Stuttgart: „TOSCA“ 30.3.2016 – Übermacht des Bösen
Mühelose vokal-darstellerische Autorität contra Kirchenvolk: Sebastian Holecek (Scarpia) mit dem Staatsopernchor. Copyright: A.T.Schaefer
Bald hat Willy Deckers 1998 erstmals gezeigte Inszenierung des Puccini-Klassikers die hundertste Aufführung auf dem Buckel. Das ist ihr aber ebenso wenig anzusehen wie sie in ihrer klassischen Zeitlosigkeit das Bedürfnis nach einer neuen „Sichtweise“ weckt. Bei guter Pflege, wie sie an der Oper Stuttgart Usus ist, dürften ihr noch weitere Jahrzehnte beschieden sein – weil sie in den schlichten Räumen und historisch adäquaten Kostümen von Wolfgang Gussmann sowohl einen kongruenten Rahmen aufweist als auch in ihrer vorherrschenden Schwärze und Lichtgestaltung Puccinis Stimmungs-Malerei symbolisch einfängt. Innerhalb einer bis heute in den wesentlichen Details aufrecht erhaltenen Personenregie besteht für die Akteure genügend Freiraum, um die bei diesem Stück in besonderem Maß geforderte Eigeninitiative ergreifen zu können.

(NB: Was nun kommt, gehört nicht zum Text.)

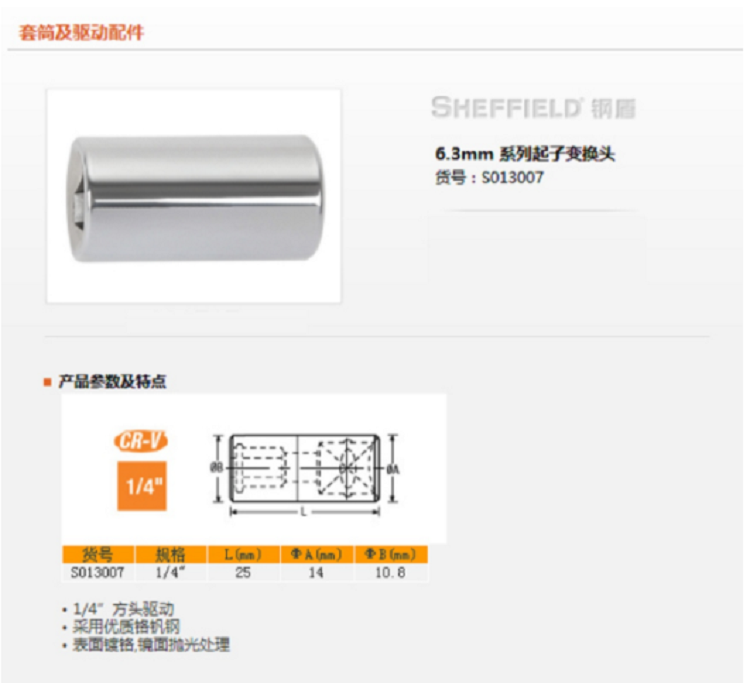Click the orange 1/4" drive size badge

Mörderischer Affekt: Adina Aaron (Tosca) und Sebastian Holecek (Scarpia). Copyright: A.T.Schaefer
In dieser Vorstellungsserie dominierte trotz vieler positiver Werte des Liebespaares das Böse in Gestalt von Sebastian Holeceks Scarpia. Vom ersten überrumpelnden Auftritt in der Kirche an beherrscht er sein Umfeld durch eine bestimmende Autorität und ein schillerndes Vexierspiel mit seinen Gegnern zwischen Sarkasmus und einschmeichelnder Noblesse. Dieses bildet jedoch nicht nur darstellerische Vordergründigkeit, es geht Hand in Hand mit seinem ebenso sattelfesten wie formbaren Bariton, der in dynamischer Hinsicht vom donnernden Forte bis zu leiser Bedrohlichkeit nichts unter den Tisch kehrt. Und dazu noch mit einem angenehm männlich virilen Timbre sowie einer spielerischen Technik gesegnet ist, die ihm erlaubt die Partie in all ihrer Divergenz mühelos mit prachtvollem Klang und expressiver Deklamation auszufüllen. Ein paradoxer Fall, wenn es denn schwer fällt, von diesen bösen Mächten nicht fasziniert zu sein.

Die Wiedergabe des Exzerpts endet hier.